Hello thoughts…there you are.  We haven’t been alone together in so long.  I’ve missed you.  I’m sorry I haven’t been able to hear you very well over all the noise.  These little ones demand a lot of my attention…especially on a no-nap day.  And then there’s my day job…and a summer of golf camps and recruiting for joey…and this house that just won’t clean itself no matter how much I plead…and the garden…and friends in crisis…and those lists {they just keep getting longer}…and my family keeps requesting that I feed them three meals a day {plus snacks} every. single. day.

Do you ever feel like your life is speeding forward at breakneck speed and as you push the pedal to the floor you catch glimpses out of the corners of your eyes of all the things that you are passing right by?  Every day I have an idea of something I’d like to write about…some thoughts I’d like to pluck out and spend some time holding up to the light.  Something I can examine and analyze and bend and mold until it can stand alone and say something to the world.  Some days my thoughts just have to sit and wait in a dark corner.

This has been a fast-paced couple of weeks for our family.  Summer has sprinted off the start line.  I’m ready for her to settle into a nice steady jog.  I miss being alone with my thoughts.  Without them I am disconnected from myself and if I keep that up too long my edges begin to unravel and suddenly that’s not the only disconnect I’m feeling.  I meet my thoughts in writing.  Where do you meet yours?  In music, in art, in your garden, in the kitchen while whipping up a gourmet meal?  or maybe you’re one of those crazy people who loves being alone with a mop or a sponge scrubbing your house clean {if that’s you…please come to my house}.
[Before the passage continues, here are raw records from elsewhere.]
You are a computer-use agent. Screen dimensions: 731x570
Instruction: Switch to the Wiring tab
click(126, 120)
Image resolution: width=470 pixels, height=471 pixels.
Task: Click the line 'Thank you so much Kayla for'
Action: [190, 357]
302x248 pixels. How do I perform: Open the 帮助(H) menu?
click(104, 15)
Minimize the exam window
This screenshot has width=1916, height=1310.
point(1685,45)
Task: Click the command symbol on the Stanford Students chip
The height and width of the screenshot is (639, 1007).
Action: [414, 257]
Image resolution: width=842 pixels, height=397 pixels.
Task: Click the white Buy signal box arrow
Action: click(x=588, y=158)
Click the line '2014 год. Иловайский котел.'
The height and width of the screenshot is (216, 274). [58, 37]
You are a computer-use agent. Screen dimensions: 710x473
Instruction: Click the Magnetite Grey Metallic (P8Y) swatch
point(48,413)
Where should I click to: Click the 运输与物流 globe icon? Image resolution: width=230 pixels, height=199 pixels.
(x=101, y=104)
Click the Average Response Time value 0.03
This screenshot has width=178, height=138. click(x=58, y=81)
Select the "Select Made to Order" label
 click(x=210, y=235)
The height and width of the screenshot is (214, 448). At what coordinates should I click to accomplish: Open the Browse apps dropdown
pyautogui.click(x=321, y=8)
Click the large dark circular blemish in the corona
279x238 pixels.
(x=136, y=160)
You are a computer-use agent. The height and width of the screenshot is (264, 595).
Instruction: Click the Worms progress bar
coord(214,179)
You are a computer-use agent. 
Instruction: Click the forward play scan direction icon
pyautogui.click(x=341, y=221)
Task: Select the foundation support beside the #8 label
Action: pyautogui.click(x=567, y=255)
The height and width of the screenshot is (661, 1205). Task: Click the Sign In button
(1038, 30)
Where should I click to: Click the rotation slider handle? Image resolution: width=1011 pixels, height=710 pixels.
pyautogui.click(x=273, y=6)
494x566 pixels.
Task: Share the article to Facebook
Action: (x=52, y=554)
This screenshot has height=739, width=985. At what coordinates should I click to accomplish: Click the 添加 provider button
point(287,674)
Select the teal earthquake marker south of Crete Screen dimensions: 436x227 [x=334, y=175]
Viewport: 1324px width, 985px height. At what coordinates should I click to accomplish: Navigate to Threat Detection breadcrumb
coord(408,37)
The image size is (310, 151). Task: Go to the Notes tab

There are seasons in life when our own thoughts get crowded out…it happens.  Things have to be done…important things.  But don’t keep it up too long.  Don’t keep pushing your thoughts back into their dark corner because your heart and your mind need light to grow.  Thoughts that aren’t nurtured and fertilized with creativity will eventually wither away…and where does that leave us?  Forgotten thoughts.  Forgotten selves.  All those little morsels of promise wasted.  We can’t capture every one but we must keep grabbing onto them when we can…giving them air to breathe and a chance at life.